→ **EXERCISE A**
Please list every programming language, library, application and web standard named in the forum thread about extracting Word formatting with Ruby. The data follow the thread.
→ **EXERCISE B**
Carry on writing the forum thread about extracting Word formatting with Ruby from the point where it stops. The data come after the thread.
═════ QUOTED TEXT ═════
Word + win32ole - how to find formatting of a word?

Discussion in 'Ruby' started by Mohit Sindhwani, Oct 25, 2008.

  1. HI! I'm trying to use Ruby and win32ole to parse a Word document. So
    far, I'm able to extract the style and text of each paragraph. That
    works great to convert it into individual divs (in the HTML CSS sense).

    Now, inside the paragraphs, there are certain words that have special
    formatting (for e.g. the name of a command which is in monospace) - I'm
    trying to find how to extract those special cases. Does anyone know how
    to achieve that?

    Appreciate your help - thanks!

    Cheers,
    Mohit.
    10/25/2008 | 4:33 PM.
     
    Mohit Sindhwani, Oct 25, 2008
    #1
    1. Advertising

  2. Mohit Sindhwani

    Axel Etzold Guest

    > HI! I'm trying to use Ruby and win32ole to parse a Word document. So
    > far, I'm able to extract the style and text of each paragraph. That
    > works great to convert it into individual divs (in the HTML CSS sense).
═════ SUPPLIED RECORDS ═════
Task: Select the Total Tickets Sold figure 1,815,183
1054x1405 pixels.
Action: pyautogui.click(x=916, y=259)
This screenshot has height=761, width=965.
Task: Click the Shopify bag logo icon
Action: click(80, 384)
═════
→ **TASK ANSWER A**
- Ruby
- win32ole
- Word
- HTML
- CSS

→ **TASK ANSWER B**
    >
    > Now, inside the paragraphs, there are certain words that have special
    > formatting (for e.g. the name of a command which is in monospace) - I'm
    > trying to find how to extract those special cases. Does anyone know how
    > to achieve that?
    >


    Dear Mohit,

    you could save the Word file as an html and then extract the relevant information...
    I did that using OpenOffice and got a file containing the font information in the following form.


    <BODY LANG="en-US" DIR="LTR">
    <P STYLE="margin-bottom: 0in">A command in <FONT FACE="Linux Libertine">Linux
    Libertine</FONT></P>
    <P STYLE="margin-bottom: 0in">A text in <FONT FACE="Bitstream Charter, serif">Bitstream
    Charter</FONT></P>
    </BODY>

    If you read in the text of that file as a String, you can then find the relevant bits using regexps.

    Best regards,

    Axel

    --
    Der GMX SmartSurfer hilft bis zu 70% Ihrer Onlinekosten zu sparen!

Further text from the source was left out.